Quando fui ao corpo de bombeiros, entrei num simulador de terremotos. Era bem simples, imitava o ambiente de uma sala, com janela e armário embutido. Pensamos que era fácil passar por um pequeno terremoto, bastando ficar quieto no lugar. Mas o chão balançava muito, e as coisas de dentro do armário começaram a cair sobre nós (felizmente, no nosso caso, eram apenas almofadas!!), e entendemos a importância de receber e seguir o treinamento específico para casos como esse.
Todos os cidadãos japoneses recebem periodicamente esse tipo de treinamento, desde a escola primária. Todos sabem como proceder em caso de terremoto. As revistas informativas (principalmente aquelas voltadas para o público jovem) publicam matérias sobre como se proteger em caso de terremotos. As medidas mais comuns são desligar os aparelhos elétricos e proteger-se embaixo de mesas. Alguns até possuem os próprios capacetes de proteção em casa.
As construções japonesas são projetadas para aguentar o impacto dos tremores de terra. Suas estruturas possuem amortecimento, que os impede de desabar facilmente. Existe sinalização de emergência em todos os prédios e locais públicos, como metrôs e centros de compra. Os japoneses são muito disciplinados e dão muito valor à prevenção de acidentes.

= DADOS BRUTOS =
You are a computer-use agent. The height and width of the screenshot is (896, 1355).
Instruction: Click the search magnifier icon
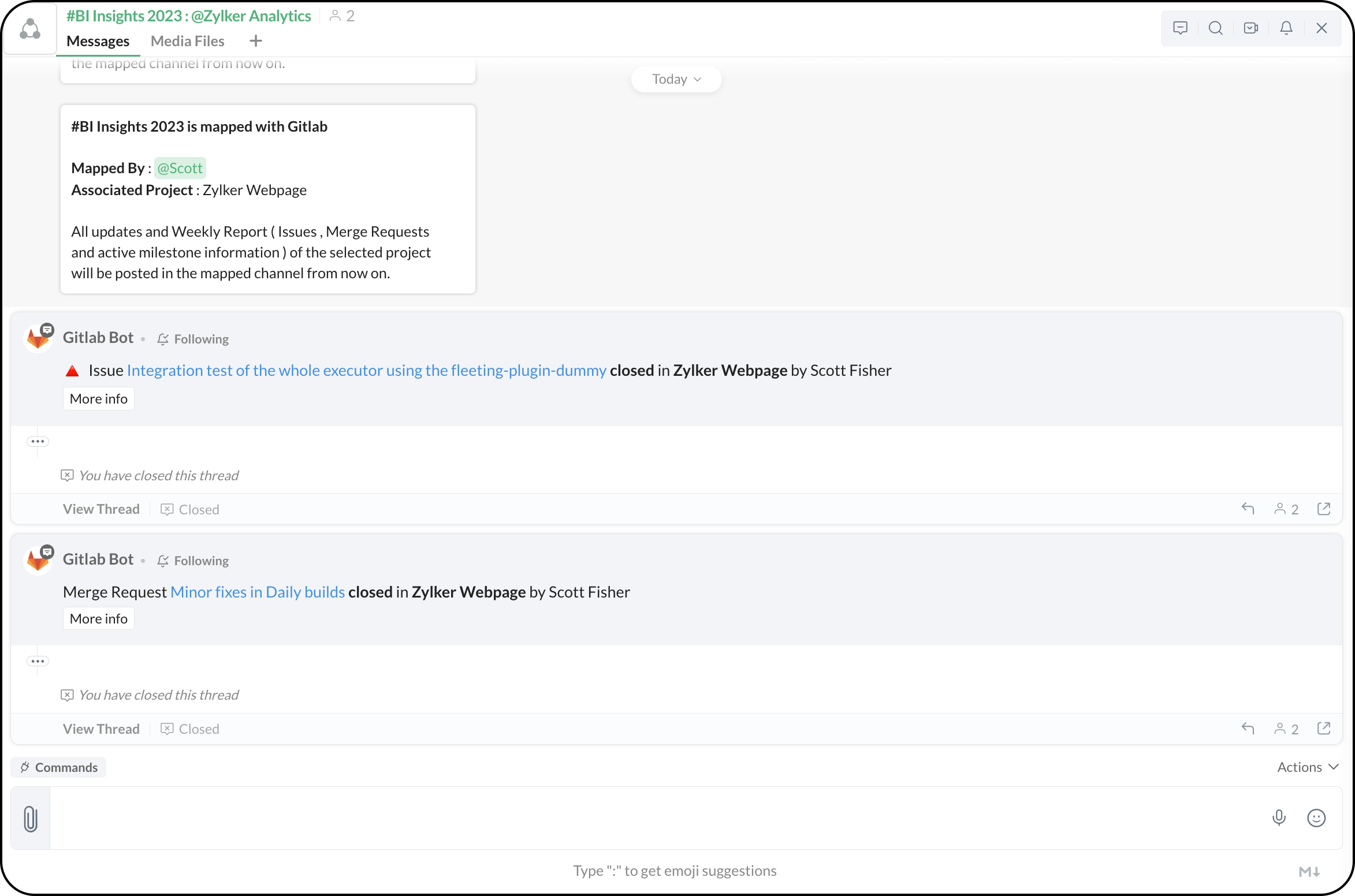point(1215,28)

= O QUE FAZER =
1. Reescreva em forma de lista o parágrafo do texto sobre terremotos no Japão que começa com "Todos os cidadãos japoneses", mantendo as informações principais.
2. Transcreva, sem nenhuma alteração, o trecho do texto sobre terremotos no Japão que vai de "Quando fui ao" até "casos como esse.".
A listagem não tem relação com o texto sobre terremotos no Japão.

= RESPOSTAS DO EXERCÍCIO =
1.
- Os cidadãos japoneses recebem treinamento periódico para terremotos desde a escola primária.
- Todos sabem como agir em caso de terremoto.
- Revistas informativas, sobretudo as voltadas para jovens, publicam matérias sobre como se proteger.
- As medidas mais comuns são desligar os aparelhos elétricos e se proteger embaixo de mesas.
- Algumas pessoas têm capacetes de proteção em casa.

2.
Quando fui ao corpo de bombeiros, entrei num simulador de terremotos. Era bem simples, imitava o ambiente de uma sala, com janela e armário embutido. Pensamos que era fácil passar por um pequeno terremoto, bastando ficar quieto no lugar. Mas o chão balançava muito, e as coisas de dentro do armário começaram a cair sobre nós (felizmente, no nosso caso, eram apenas almofadas!!), e entendemos a importância de receber e seguir o treinamento específico para casos como esse.